Kino Lorber will release Private Desert (Deserto Particular), the latest feature from Brazilian director Aly Muritiba (Rust, To My Beloved). Described as “a triumphant affirmation of queer love”, the drama opens Friday, August 26 at the Quad Cinema in New York City and on Friday, September 9 at the Laemmle Theaters in Los Angeles, followed by other select cities nationwide.
Brazil’s official submission to the International Feature category at the 94th Academy Awards®, winner of the BNL People’s Choice Award at the Venice International Film Festival, and an official selection at numerous other international festivals including BFI Flare: London LGBTQIA+, San Francisco, Seattle, Cine Las Americas, Hollywood Brazilian, and OUTShine, Private Desert stars Antonio Saboia (Bacurau), Thomas Aquino, Laila Garin, Zezita De Matos, Sandro Guerra, Luthero De Almeida, Otávio Linhares, Cynthia Senek and newcomer Pedro Fasanaro, who identifies as non-binary.
Private Desert centers on Sara and Daniel who, although in a long-distance relationship, comfort one another from within their own, very different life circumstances. Sara is a genderfluid blue-collar worker who lives as her male birth identity Robson by day and her femme identity, Sara, by night, while caring for her religious grandmother in Sobradinho, a small town in the rural northeast of the country. Daniel, who teaches in a police academy in the southern metropolis of Curitiba, has been placed on unpaid leave after a violent incident occurs that’s all over the news.
The only thing holding him together is his online romance with Sara, whom he has never met in person. When she suddenly disappears, Daniel drives 2,000 miles across Brazil to find her. He posts Sara’s picture all over town but no one recognizes her, until he receives a mysterious call from someone claiming to know her and asking to meet. What follows is a journey of the heart that will change Sara and Daniel forever.
Director Aly Muritiba (b. 1979, Bahia, Brazil) is a Brazilian filmmaker and winner of the Global Filmmaking Award at the 2013 Sundance Film Festival with the screenplay for the feature film The Man Who Killed My Loved One.
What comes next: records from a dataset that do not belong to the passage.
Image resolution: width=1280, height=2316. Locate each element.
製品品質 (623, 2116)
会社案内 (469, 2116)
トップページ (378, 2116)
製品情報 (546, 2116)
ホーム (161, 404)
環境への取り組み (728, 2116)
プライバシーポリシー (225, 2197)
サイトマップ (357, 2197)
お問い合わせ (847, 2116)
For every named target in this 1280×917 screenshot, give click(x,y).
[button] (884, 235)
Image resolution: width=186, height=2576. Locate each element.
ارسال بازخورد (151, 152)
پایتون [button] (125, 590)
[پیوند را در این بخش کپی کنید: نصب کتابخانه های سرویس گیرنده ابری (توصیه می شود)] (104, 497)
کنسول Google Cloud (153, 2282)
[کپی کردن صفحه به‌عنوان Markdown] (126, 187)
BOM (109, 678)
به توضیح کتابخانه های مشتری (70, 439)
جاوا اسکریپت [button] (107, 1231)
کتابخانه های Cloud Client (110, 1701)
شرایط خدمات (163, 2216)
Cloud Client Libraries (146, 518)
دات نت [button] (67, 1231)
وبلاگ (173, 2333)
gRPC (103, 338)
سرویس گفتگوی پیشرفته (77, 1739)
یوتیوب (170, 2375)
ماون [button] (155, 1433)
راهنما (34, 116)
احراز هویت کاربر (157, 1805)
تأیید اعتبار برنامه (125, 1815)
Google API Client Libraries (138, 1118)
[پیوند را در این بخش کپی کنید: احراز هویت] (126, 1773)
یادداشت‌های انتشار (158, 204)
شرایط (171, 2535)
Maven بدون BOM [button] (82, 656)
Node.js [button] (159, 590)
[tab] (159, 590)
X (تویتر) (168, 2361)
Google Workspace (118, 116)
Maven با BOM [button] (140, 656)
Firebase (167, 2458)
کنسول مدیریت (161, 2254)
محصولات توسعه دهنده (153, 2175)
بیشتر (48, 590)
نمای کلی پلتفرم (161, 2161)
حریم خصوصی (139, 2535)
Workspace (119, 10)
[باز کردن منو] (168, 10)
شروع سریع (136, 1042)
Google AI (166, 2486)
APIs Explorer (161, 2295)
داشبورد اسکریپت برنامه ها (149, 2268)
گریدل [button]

With participation at Sundance (Rust, 2018), Venice (Tarantula, 2015), San Sebastian (To My Beloved, 2015, and Rust, 2018), and Cannes Critics’ Week (Quadrangle, 2013), the films written and directed by Muritiba have won more than 200 awards in festivals around the world. His short film A Factory (2011) made the shortlist for the 85th Academy Awards® in the category for best live-action short. In addition, Muritiba has directed for television and major streaming platforms, including his work on O Hipnotizador (HBO), Carcereiros (Globo), Irmãos Freitas (Turner), Irmandade (Netflix) and O Caso Evandro (GloboPlay).